Given exercise | In the listing below, copy word for word the stretch from the line containing "Place cursor on 'row = i // cols' line" through the line containing "(x=133, y=271)", and leave the pictures out of your answer.

Data for the task |
__________________________________________________

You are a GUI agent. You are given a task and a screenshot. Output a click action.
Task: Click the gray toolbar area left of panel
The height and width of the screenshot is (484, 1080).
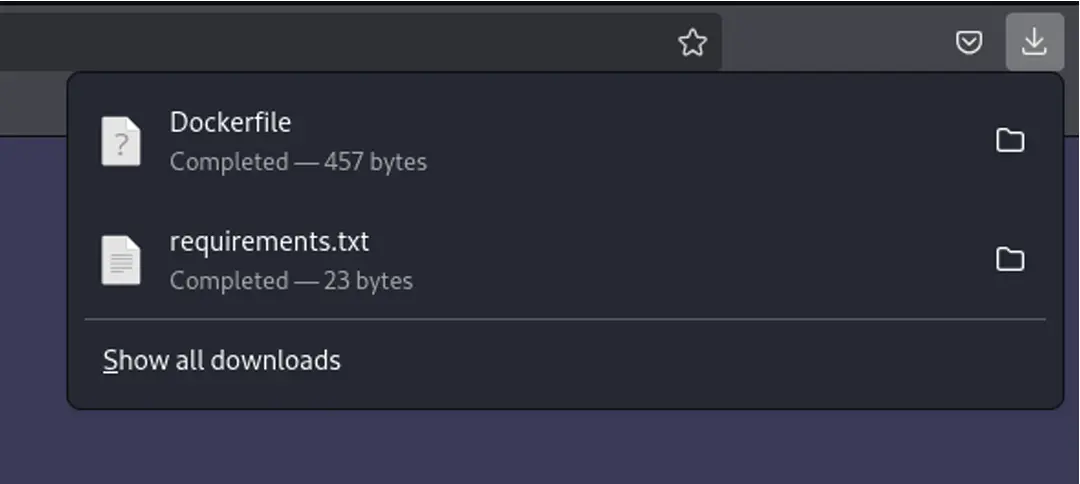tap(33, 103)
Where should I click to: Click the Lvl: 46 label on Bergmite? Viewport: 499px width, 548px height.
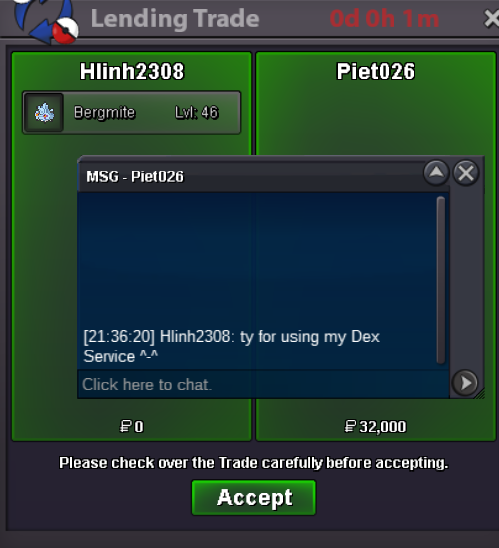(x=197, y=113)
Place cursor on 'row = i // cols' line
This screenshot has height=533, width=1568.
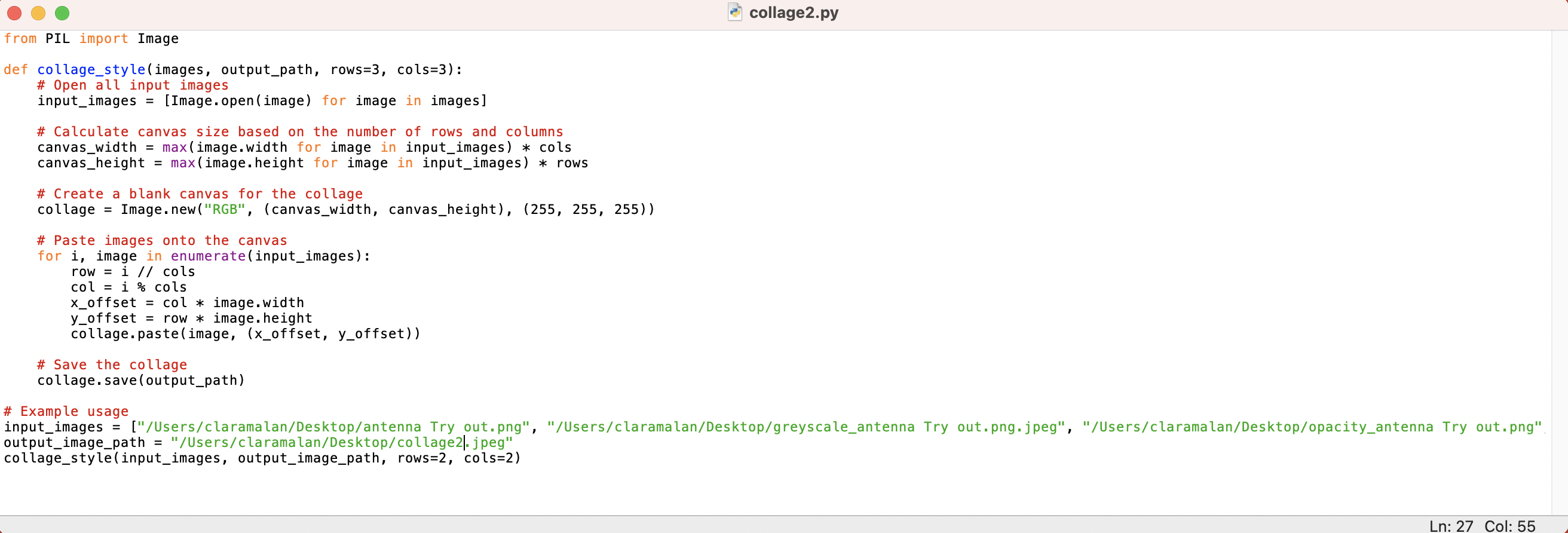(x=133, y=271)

__________________________________________________

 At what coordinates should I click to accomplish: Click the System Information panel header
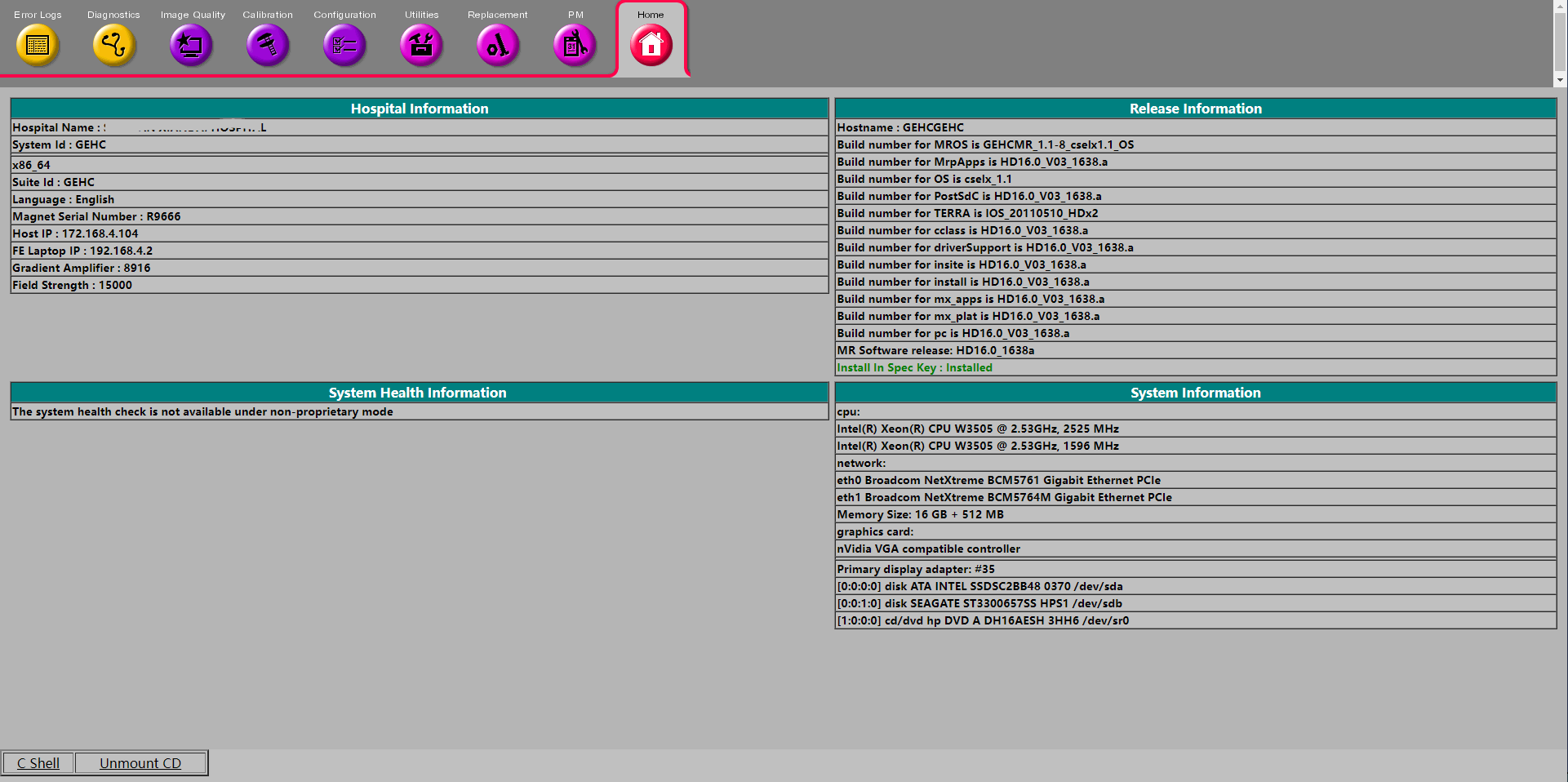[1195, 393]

__________________________________________________

Written solution |
Place cursor on 'row = i // cols' line
This screenshot has height=533, width=1568.
(x=133, y=271)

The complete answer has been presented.